There’s also some barroom chick listening to Lila spill her guts, which ties into the Consortium’s archival, oral-history bullshit. It’s a weird little frame that makes you wonder if the spooky stuff’s real or just swamp gas screwing with your head. Either way, Blood Cypress is a Southern Gothic wet dream: crumbling houses, queer vibes stuffed in the closet, Bible-thumping hypocrisy, and a town so cruel it’d make a snake blush. Broadbent doesn’t just play the hits—she stabs ‘em in the throat with a rusty spoon and carves out something bloody and raw.
The swamp? Land and water blur together like love and guilt, care and control, truth and bullshit. It’s where the masks come off and the ugly steps up to say howdy, feathers and all.
Beau’s “otherness”—call it autism, brain damage, or just “fucked by small-town standards”—is served up raw and uncomfortable. The town screws him over. His family screws him over. You’re left sitting there, squirming like you’ve got swamp mud in your shorts. Broadbent wants you to feel that failure, and if you don’t, you’re probably dead inside.
Lila’s a closeted bi girl in a hellhole where folks still think Jesus hates dancing and dicks in equal measure. Her queerness is her armor and her Achilles’ heel, and it’s damn real.
Broadbent writes like Flannery O’Connor’s ghost possessed her and brought a grudge. Her prose is lush, nasty, and sticks to you like swamp slime. You can feel the gnats buzzing your neck and smell the mildew on Lila’s curtains—it’s poetic without being some pretentious ass-kiss, gritty without wallowing in cheap grimdark. Take this gem:
“Stand on the edge of that swamp, right where water and land become uncertain brothers, and that soupy air turns scum-sweet.”
That’s not just writing—that’s a sucker punch to the senses. You’ll want to scrub your soul with bleach and maybe cry into your whiskey. But she doesn’t overdo it. The horror’s not cheap scares or guts—it’s a slow, soul-fucking creep, folk horror with a magnolia-scented shank.

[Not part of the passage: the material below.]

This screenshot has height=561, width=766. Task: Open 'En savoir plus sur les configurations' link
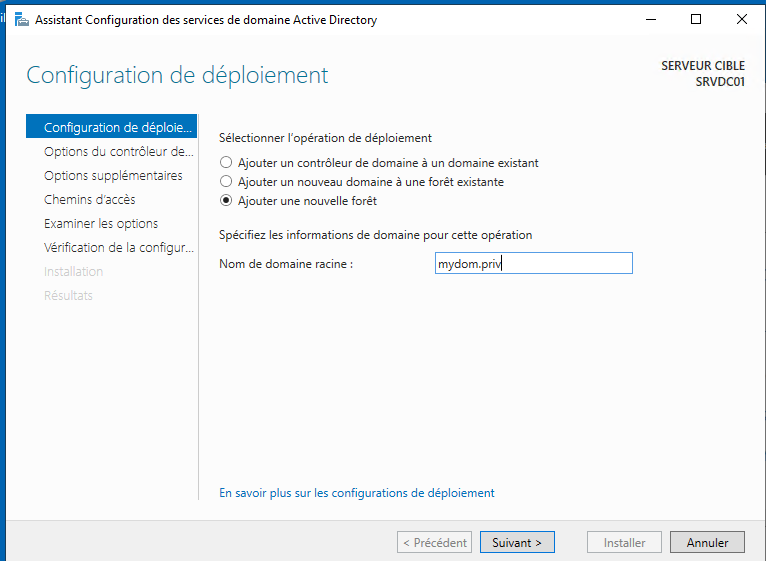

Blood Cypress drowns you in its vibe. It’s immersive like waking up in a coffin full of mud. You’re not just reading about a swamp—you’re knee-deep in it, slogging through a busted family, a busted town, and a busted girl trying to hold it together. Lila’s a badass protagonist: fucked-up but not weak, pissed-off but not stupid, tough without turning into some gritty trope. Her voice hauls this novella like a cypress limb about to snap.
The good shit:
- Pacing’s tight as a gator’s jaw—tense, not rushed.
- Horror’s a slow simmer that’ll wreck you.
- Emotional punches land like a tail-whip to the tits.
The not-so-good shit:
- That barroom frame? Kinda feels like literary garnish that didn’t cook right. Not a dealbreaker, but it’s like finding a fly in your gumbo—meh.
- Tropes? If you’ve binged Southern Gothic, you might roll your eyes. Rotting houses? Check. Queer repression? Check. Creepy family vibes? Oh hell yes. Broadbent nails ‘em, but they’re not exactly fresh off the vine.
Blood Cypress is a fever dream where the sweat’s dripping from the swamp, not you. It’s about being unwanted, invisible, and ignored, and one girl saying “fuck that” anyway. It’s brutal, tight, and toxic as hell—in the best damn way. It’s near-perfect, and it’ll make you feel something ugly and true. That’s horror done right, motherfucker.